Create a NumPy array with the recommendations

Of all the millions of papers out there, most people have only read a few. Since almost everyone has no opinion on almost every paper, the data is very sparse. A good way to store sparse data is in a dictionary for each user, where each ratings is stored as a unique paper identifier and a rating.

We want to turn this data into an array. For this section, write a class that includes three public elements:

  1. A numpy array where element i,j is the rating of person i for paper j.
  2. A python list where element i is the name of person i.
  3. A python list where element j is the name of paper j.

Calculate Similarity

We can think of each person's ratings as a real vector, so a measure of the similarity of two researchers is just the distance between their rating vectors. There are two ratings we will explore.

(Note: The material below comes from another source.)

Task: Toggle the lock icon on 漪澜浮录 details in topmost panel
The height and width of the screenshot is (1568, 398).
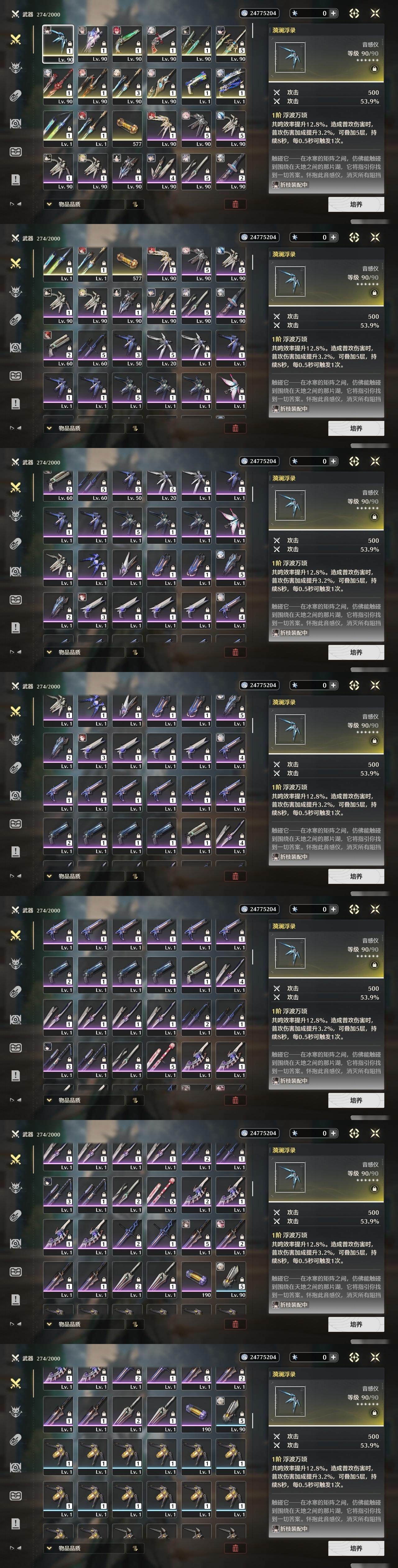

1) Add a function to your class to compute the 2-norm between two people's ratings. However, your function should only consider papers for which both people have provided a non-zero rating. If there are 4 papers, and Tommy has read papers 1,2, and 3 while Katy has read papers 1,3, and 4, then you should only compute the similarity using papers 1 and 3. If two people have no shared recommendations then return 0.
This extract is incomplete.